I felt very justified in all my worst assesments of the situation when, after relaying my “I am not coming back in tomorrow” message, where we were running on a “training” not “fully employed” agreement, my employer tried to talk me into finishing the week. So much for “training”! They were indeed hustling me. And that level of distrust and economic haggling is just no way to build a mutually beneficial economical relationship on. It would have been a relationship built on lies. Because they wanted to save 2 dollars an hour, for a week. Quite petty, honestly.
I am a big believer in applied christian morality. I believe in giving yourself, and making an effort. I believe in turning the cheek, which I think is a very complicated thing. But I also think that if you are consistently and ruitinely punished for your good will and effort, and it is treated as weakness to be exploited, at a certain point, Matthew 10:14 applies. “If anyone will not welcome you or listen to your words, leave that home or town and shake the dust off your feet”. This is explicitly instruction in regards to preaching christian doctrine, but I also think that christian doctrine should be embodied and enacted. When that point is, is a judgement call. Nobody’s perfect, and I could probably have tried more, suffered harder, to illustrate the point, provoke understanding. But life is short, and the world is fallen, and in this life we have to make calls about what to do with our limited time and scope. And this was not the best way of using my talents. We’ve talked a lot about the parable of Talents. I think if I was staying there and trying to make it work, that would be me being the wicked and slothful servant, because I am capable of much more.
My worst suspicions were confirmed about the situation and they were not interested in making things work, because they would rather get an actual fucked immigrant who doesnt have any options.
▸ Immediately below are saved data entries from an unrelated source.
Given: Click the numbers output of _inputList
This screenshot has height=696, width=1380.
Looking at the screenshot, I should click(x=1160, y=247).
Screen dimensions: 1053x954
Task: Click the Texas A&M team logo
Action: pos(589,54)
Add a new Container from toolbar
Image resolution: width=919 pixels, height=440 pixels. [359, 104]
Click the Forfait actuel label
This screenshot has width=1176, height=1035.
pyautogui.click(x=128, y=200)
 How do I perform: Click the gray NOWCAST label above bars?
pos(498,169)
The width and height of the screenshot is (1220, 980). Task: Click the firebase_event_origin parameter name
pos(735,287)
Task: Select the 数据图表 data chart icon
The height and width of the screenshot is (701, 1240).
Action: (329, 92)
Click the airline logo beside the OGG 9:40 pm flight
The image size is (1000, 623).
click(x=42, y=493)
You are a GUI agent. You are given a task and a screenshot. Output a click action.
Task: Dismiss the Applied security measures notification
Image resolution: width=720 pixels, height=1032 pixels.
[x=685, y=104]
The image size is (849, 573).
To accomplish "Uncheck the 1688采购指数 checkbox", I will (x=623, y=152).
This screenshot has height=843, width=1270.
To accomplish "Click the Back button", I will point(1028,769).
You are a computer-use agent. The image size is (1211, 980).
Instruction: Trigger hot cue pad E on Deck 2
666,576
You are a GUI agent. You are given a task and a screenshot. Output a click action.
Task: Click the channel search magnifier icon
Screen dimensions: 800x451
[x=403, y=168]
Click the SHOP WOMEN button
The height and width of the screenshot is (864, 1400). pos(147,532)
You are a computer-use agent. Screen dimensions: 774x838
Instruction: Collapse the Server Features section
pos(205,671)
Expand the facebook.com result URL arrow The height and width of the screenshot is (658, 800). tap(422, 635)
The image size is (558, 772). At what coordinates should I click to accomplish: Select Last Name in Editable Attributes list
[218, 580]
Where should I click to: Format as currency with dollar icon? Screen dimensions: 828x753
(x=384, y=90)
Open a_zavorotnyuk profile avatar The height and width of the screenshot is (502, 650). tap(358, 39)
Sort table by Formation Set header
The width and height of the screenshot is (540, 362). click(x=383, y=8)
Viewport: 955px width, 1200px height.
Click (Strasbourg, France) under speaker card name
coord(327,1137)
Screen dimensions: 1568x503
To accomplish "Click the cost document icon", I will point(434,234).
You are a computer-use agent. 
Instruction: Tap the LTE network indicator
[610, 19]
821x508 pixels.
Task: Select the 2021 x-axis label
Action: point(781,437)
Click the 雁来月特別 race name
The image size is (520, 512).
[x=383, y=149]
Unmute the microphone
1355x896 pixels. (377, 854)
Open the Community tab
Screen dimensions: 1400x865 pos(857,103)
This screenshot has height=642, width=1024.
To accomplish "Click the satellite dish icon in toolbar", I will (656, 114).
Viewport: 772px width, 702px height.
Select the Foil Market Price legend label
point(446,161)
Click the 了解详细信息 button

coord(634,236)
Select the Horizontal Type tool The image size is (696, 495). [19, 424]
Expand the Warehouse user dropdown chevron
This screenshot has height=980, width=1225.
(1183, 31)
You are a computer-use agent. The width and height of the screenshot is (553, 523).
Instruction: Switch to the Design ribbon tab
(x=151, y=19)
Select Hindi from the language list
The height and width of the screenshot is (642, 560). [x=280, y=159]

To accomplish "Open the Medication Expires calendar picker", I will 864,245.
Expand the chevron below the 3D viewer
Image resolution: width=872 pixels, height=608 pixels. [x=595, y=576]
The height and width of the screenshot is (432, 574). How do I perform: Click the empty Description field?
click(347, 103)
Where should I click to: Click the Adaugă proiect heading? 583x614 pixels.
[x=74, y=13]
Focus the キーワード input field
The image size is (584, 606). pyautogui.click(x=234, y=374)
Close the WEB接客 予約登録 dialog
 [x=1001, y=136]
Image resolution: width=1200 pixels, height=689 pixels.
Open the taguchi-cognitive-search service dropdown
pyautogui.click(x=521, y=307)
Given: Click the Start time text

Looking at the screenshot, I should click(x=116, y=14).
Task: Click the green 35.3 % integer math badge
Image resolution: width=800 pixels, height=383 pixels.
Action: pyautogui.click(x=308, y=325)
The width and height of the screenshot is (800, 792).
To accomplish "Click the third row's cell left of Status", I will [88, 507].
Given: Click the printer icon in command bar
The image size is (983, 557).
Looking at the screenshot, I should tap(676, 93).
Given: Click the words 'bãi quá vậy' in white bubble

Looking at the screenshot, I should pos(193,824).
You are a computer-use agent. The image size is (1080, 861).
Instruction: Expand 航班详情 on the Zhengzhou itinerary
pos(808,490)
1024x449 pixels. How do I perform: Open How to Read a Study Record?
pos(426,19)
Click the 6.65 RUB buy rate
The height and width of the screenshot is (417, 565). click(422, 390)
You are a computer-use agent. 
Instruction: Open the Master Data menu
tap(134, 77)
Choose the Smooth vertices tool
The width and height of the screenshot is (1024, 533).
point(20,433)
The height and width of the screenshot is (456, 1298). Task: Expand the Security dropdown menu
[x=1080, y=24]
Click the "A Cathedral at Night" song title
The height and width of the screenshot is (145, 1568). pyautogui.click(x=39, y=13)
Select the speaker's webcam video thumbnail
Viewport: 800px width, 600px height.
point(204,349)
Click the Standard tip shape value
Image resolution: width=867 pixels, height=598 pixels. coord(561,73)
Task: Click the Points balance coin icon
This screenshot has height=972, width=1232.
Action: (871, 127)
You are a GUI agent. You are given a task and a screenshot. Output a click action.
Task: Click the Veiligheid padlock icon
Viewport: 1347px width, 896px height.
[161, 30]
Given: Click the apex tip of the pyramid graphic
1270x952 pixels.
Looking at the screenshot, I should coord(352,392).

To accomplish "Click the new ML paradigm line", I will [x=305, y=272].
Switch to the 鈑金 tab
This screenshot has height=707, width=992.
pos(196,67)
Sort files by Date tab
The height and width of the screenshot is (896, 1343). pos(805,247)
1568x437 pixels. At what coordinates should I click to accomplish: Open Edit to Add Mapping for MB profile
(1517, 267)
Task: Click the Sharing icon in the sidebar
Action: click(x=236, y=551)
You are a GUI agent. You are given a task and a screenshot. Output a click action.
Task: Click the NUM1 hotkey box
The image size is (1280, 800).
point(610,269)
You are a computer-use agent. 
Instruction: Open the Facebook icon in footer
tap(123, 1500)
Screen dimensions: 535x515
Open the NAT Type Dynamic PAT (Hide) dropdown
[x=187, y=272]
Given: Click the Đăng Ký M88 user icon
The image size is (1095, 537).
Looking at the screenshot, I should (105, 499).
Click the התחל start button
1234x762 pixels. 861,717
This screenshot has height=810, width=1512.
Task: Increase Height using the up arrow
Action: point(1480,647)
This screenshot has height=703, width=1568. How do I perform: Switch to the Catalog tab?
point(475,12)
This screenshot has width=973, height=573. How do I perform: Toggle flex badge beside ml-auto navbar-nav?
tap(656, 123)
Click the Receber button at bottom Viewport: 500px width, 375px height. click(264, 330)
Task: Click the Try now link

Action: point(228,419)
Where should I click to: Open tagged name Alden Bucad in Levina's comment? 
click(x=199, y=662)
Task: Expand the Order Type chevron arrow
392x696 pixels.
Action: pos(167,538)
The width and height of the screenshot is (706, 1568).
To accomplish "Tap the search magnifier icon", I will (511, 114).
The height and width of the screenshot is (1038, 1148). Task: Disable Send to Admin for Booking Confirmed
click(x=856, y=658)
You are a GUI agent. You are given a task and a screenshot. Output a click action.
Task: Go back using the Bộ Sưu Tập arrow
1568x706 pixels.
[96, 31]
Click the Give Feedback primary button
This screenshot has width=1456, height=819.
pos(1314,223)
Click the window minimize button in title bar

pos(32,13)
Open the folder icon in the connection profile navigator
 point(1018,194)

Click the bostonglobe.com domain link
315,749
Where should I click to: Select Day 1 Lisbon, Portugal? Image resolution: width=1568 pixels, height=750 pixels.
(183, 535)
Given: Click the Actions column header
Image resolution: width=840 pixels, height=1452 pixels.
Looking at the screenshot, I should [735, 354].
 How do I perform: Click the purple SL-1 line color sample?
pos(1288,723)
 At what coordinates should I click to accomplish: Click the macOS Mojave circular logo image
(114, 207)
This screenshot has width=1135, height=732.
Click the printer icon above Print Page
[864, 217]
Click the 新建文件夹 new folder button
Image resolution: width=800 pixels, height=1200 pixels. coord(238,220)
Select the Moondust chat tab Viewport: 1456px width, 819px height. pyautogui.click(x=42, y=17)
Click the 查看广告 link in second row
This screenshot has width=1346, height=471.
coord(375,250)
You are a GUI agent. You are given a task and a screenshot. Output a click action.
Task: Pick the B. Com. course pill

A shame, but you cant lift people up by leading by example, if you are not in a position of leadership. And if you try to raise the level of discourse, and they dont follow you, thats where I think “shking the dust off your feet” applies. That doesnt ever mean giving up on anyone. It just means, you have places to be and things to do, and you can’t be dragging them along if they dont want to. People make their own choices.
I am pretty sure I am the only one writing an essay about it, and that this whole affair matters very little to everyone other than me. That’s also a little bitter. It’s hurtful to have tried to do right by someone, and not be reimbursed, or met with reciprocity. But when it happens, you can either take the L and move on, or you can double down on your own humiliation hoping something magically changes, and waste your life stewing in indignation. I think today was a good day for me.
Resonates with me at the particular time I find myself in. Thank you.